According to the text on BMI and assisted reproduction, how do live birth rates change from younger women to women aged 40?

### [Text section]
#####

Relation between BMI and multiple pregnancies for women undergoing ART was reviewed by Koning. The pooled OR expressing the association between overweight and the risk of multiple pregnancies was 0.97 (95 % CI 0.91–1.04). Only retrospective cohort study a significantly higher risk of multiple pregnancies was observed in women with normal weight following ART, whereas the six other studies did not. They also studied the association between BMI and ectopic pregnancies but found no significant difference in risk of ectopic pregnancy [31].

However, obese and morbidly obese subjects have a significantly higher risk for obstetric complications during pregnancy like gestational diabetes mellitus, pre-eclampsia, thromboembolism, caesarean delivery and foetal anomaly [41].

Age is an important factor that has a bearing on live birth rates following IVF in relation to female age for women with a BMI of <25 and >25 kg/m2. It is observed that live birth rates decrease from 26 % for younger women to 10 % for women aged 40 [20]. Koning stated that the profound effect of age is much stronger when compared with the moderate effect of excessive weight on the live birth rate following IVF [31].

#####

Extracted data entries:

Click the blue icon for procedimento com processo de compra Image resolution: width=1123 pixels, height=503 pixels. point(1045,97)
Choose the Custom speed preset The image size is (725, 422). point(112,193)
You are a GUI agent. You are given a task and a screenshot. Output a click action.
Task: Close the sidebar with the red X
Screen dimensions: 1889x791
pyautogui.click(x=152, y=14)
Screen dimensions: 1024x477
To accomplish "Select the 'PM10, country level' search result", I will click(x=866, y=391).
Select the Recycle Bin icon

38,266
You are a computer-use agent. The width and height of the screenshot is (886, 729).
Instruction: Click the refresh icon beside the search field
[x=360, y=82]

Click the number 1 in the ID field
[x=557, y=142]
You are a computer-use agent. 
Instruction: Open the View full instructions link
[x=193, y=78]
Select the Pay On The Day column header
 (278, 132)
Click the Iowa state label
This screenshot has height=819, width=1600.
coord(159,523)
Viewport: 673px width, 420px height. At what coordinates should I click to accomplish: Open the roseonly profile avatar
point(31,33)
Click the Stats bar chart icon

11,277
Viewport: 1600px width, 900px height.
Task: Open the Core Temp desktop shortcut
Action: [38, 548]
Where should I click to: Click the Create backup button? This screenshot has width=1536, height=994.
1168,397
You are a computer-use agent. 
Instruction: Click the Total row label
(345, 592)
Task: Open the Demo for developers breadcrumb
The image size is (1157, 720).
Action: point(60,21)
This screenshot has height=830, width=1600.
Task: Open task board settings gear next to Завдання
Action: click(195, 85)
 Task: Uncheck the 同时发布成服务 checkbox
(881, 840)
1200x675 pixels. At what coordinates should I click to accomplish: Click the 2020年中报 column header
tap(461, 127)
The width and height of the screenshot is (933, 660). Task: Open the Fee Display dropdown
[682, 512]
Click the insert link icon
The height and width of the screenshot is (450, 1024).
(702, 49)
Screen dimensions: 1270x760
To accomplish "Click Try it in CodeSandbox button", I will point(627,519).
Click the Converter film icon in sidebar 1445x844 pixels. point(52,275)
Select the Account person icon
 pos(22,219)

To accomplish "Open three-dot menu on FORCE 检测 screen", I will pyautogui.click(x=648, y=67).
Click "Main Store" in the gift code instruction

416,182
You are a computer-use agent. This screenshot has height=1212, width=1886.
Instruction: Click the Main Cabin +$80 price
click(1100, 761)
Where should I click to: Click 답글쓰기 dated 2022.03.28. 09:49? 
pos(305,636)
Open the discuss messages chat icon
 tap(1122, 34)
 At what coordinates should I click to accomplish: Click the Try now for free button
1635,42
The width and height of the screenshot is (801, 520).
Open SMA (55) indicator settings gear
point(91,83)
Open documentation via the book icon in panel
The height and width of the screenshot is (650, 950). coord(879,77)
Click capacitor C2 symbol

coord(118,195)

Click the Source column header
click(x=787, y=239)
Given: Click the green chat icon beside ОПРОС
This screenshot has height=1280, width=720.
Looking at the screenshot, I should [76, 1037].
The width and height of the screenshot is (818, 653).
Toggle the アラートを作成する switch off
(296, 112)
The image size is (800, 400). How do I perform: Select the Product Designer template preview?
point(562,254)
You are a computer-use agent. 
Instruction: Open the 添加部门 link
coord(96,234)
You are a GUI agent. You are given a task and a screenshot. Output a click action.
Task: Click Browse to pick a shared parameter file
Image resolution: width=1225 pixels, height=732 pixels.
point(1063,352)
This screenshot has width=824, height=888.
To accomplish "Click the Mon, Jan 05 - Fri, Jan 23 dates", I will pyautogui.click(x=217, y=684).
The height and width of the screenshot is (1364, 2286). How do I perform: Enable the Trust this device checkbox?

#####

### [Task result]
They decrease from 26% for younger women to 10% for women aged 40.